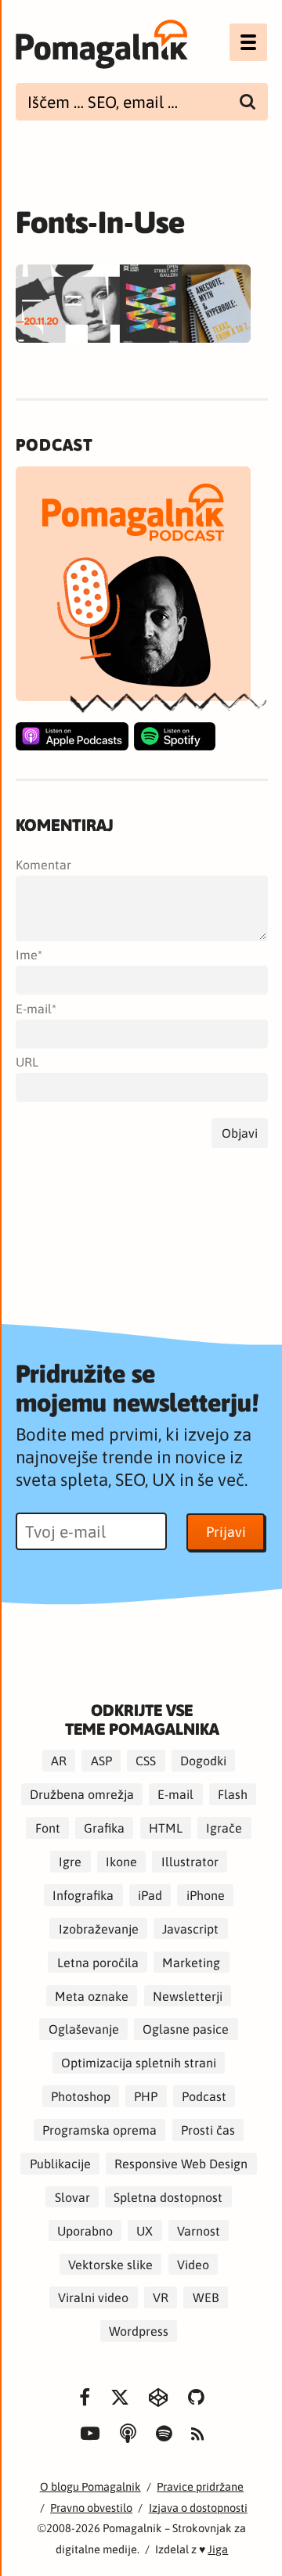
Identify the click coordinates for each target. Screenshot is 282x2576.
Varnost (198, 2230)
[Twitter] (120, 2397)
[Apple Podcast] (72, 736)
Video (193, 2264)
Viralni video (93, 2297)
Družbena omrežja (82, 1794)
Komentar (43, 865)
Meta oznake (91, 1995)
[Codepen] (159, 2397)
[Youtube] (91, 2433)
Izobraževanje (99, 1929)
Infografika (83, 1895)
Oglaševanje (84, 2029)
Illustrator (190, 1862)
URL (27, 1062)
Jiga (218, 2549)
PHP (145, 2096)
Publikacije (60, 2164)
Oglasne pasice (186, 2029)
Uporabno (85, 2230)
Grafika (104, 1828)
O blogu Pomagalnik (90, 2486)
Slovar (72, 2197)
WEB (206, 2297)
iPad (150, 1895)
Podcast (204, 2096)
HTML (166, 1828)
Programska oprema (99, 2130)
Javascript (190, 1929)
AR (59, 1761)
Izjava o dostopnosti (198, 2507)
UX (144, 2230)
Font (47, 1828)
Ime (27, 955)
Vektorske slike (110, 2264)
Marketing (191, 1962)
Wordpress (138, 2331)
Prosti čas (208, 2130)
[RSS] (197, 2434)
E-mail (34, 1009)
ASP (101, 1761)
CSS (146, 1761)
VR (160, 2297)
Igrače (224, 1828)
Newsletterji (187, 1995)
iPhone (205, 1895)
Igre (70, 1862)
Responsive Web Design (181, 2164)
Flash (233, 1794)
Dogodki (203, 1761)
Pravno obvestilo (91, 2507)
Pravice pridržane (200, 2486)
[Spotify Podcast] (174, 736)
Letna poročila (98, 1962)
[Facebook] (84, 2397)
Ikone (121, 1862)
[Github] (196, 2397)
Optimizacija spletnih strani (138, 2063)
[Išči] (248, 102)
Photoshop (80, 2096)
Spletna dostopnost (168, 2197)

# EXERCISE DESCRIPTION:
Send back exactly the lines of the listing above starting at the one with "[Codepen] (159, 2397)" and ending at the one with "Photoshop (80, 2096)", inclusive, and no others.

# COMPLETED EXERCISE:
[Codepen] (159, 2397)
[Youtube] (91, 2433)
Izobraževanje (99, 1929)
Infografika (83, 1895)
Oglaševanje (84, 2029)
Illustrator (190, 1862)
URL (27, 1062)
Jiga (218, 2549)
PHP (145, 2096)
Publikacije (60, 2164)
Oglasne pasice (186, 2029)
Uporabno (85, 2230)
Grafika (104, 1828)
O blogu Pomagalnik (90, 2486)
Slovar (72, 2197)
WEB (206, 2297)
iPad (150, 1895)
Podcast (204, 2096)
HTML (166, 1828)
Programska oprema (99, 2130)
Javascript (190, 1929)
AR (59, 1761)
Izjava o dostopnosti (198, 2507)
UX (144, 2230)
Font (47, 1828)
Ime (27, 955)
Vektorske slike (110, 2264)
Marketing (191, 1962)
Wordpress (138, 2331)
Prosti čas (208, 2130)
[RSS] (197, 2434)
E-mail (34, 1009)
ASP (101, 1761)
CSS (146, 1761)
VR (160, 2297)
Igrače (224, 1828)
Newsletterji (187, 1995)
iPhone (205, 1895)
Igre (70, 1862)
Responsive Web Design (181, 2164)
Flash (233, 1794)
Dogodki (203, 1761)
Pravno obvestilo (91, 2507)
Pravice pridržane (200, 2486)
[Spotify Podcast] (174, 736)
Letna poročila (98, 1962)
[Facebook] (84, 2397)
Ikone (121, 1862)
[Github] (196, 2397)
Optimizacija spletnih strani (138, 2063)
[Išči] (248, 102)
Photoshop (80, 2096)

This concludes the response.